_Task to complete_: Collect each line of the material below that contains the string "nail", treating uppercase and lowercase as different.

_Extracted records_:
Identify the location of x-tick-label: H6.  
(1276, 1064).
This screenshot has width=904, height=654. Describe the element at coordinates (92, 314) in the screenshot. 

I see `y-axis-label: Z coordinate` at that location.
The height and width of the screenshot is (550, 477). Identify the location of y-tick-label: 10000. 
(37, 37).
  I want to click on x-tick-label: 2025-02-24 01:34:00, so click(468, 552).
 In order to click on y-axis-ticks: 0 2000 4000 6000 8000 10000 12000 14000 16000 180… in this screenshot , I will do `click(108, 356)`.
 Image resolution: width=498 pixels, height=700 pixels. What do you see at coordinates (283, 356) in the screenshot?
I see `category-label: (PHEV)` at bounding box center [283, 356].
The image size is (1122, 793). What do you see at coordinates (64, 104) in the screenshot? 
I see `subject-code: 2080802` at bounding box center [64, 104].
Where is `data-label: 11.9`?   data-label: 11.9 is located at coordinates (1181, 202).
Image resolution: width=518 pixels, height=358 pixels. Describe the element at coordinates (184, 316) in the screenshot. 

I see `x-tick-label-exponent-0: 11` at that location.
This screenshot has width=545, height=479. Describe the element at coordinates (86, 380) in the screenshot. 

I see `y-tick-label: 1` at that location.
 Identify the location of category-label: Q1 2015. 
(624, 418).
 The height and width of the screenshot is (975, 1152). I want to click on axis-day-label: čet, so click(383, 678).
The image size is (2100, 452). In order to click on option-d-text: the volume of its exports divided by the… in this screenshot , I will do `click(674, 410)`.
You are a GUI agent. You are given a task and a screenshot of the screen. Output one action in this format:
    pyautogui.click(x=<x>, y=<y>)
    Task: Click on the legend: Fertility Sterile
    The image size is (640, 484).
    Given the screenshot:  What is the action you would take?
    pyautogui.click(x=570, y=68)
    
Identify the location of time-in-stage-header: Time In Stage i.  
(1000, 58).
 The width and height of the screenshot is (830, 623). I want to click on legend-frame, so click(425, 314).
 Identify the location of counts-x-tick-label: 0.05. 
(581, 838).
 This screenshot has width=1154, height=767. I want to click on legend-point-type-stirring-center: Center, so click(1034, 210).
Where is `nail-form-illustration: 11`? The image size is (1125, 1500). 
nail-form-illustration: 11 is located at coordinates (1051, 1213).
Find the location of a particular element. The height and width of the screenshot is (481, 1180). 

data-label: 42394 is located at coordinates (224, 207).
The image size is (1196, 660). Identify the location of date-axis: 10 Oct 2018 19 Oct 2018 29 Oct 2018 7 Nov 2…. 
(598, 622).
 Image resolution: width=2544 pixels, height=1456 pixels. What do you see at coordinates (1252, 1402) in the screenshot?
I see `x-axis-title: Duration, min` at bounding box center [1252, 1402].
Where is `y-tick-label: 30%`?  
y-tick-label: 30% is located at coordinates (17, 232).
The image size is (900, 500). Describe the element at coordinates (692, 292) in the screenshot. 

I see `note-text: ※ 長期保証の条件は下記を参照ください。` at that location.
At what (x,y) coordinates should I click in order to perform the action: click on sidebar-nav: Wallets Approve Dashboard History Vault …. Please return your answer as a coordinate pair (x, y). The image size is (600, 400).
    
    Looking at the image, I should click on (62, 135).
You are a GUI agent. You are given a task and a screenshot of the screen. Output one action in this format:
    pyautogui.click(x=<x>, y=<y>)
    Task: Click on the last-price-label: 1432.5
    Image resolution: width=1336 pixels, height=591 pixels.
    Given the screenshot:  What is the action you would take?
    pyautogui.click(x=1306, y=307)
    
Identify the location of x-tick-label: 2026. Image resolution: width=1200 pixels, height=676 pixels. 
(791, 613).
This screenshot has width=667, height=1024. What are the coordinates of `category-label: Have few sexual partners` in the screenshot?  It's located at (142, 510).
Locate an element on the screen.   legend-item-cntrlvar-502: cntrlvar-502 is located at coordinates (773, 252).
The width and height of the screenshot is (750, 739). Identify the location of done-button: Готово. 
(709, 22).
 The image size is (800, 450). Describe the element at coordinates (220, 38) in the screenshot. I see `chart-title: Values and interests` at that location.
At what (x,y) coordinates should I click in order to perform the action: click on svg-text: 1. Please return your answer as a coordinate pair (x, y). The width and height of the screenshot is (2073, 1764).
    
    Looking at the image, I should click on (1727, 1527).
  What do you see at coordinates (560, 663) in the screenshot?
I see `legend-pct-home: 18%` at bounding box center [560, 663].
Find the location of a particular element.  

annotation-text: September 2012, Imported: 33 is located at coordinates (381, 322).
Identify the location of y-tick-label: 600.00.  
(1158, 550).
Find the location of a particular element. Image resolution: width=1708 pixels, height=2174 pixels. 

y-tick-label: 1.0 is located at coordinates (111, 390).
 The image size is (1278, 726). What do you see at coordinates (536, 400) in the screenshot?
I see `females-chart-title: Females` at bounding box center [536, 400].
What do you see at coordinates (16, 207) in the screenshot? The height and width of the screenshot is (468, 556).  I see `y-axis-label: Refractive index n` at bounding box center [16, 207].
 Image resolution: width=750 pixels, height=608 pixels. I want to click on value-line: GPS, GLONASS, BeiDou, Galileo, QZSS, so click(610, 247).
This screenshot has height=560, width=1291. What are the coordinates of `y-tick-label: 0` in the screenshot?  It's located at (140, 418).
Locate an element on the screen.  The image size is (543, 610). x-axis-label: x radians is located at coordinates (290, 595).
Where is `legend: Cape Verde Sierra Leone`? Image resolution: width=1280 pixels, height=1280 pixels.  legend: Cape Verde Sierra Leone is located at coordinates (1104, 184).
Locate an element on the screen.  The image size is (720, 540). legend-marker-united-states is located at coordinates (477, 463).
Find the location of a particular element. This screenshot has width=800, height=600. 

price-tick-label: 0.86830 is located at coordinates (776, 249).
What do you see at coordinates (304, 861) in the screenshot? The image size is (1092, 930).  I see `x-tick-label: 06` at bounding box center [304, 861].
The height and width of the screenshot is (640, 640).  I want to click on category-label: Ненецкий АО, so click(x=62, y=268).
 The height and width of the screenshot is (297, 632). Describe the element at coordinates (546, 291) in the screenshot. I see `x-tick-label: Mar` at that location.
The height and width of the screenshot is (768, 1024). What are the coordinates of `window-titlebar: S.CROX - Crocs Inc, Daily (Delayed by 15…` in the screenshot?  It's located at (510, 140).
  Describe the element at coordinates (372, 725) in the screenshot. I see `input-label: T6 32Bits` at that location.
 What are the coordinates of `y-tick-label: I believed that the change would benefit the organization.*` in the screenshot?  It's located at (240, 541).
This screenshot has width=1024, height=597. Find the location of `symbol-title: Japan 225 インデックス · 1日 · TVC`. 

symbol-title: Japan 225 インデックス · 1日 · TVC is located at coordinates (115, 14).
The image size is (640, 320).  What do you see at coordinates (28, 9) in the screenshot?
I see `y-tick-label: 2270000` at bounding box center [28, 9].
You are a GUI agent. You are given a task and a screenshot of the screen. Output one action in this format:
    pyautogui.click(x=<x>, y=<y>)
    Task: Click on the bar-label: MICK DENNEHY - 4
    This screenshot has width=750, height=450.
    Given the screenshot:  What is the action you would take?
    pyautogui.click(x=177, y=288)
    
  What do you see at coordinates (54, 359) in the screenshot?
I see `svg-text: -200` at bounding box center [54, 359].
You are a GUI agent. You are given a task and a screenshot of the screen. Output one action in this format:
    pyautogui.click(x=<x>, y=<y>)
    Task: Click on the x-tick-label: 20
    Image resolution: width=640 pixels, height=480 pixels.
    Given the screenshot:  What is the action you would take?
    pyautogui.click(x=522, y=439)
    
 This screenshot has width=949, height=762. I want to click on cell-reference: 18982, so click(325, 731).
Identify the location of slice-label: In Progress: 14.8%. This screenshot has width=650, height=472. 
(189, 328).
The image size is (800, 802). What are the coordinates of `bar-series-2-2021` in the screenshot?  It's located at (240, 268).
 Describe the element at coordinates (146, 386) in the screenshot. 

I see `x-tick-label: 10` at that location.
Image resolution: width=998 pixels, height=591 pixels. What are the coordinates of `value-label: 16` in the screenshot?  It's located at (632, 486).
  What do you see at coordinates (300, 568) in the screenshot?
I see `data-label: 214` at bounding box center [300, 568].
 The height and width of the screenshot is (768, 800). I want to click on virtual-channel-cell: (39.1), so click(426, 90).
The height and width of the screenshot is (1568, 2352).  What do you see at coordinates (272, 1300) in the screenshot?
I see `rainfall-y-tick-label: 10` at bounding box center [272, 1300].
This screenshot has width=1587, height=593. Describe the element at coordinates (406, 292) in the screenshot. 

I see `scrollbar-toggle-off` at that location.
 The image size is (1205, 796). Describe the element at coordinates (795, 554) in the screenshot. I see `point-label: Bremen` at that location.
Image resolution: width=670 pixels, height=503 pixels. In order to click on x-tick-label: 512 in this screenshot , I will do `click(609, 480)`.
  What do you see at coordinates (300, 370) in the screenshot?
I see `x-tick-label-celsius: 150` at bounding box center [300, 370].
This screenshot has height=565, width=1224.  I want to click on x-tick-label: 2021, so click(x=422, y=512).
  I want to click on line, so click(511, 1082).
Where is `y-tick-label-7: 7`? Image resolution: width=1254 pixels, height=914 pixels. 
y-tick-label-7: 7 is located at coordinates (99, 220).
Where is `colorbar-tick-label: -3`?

_Solution for this exercise_:
Where is `nail-form-illustration: 11`? The image size is (1125, 1500). 
nail-form-illustration: 11 is located at coordinates (1051, 1213).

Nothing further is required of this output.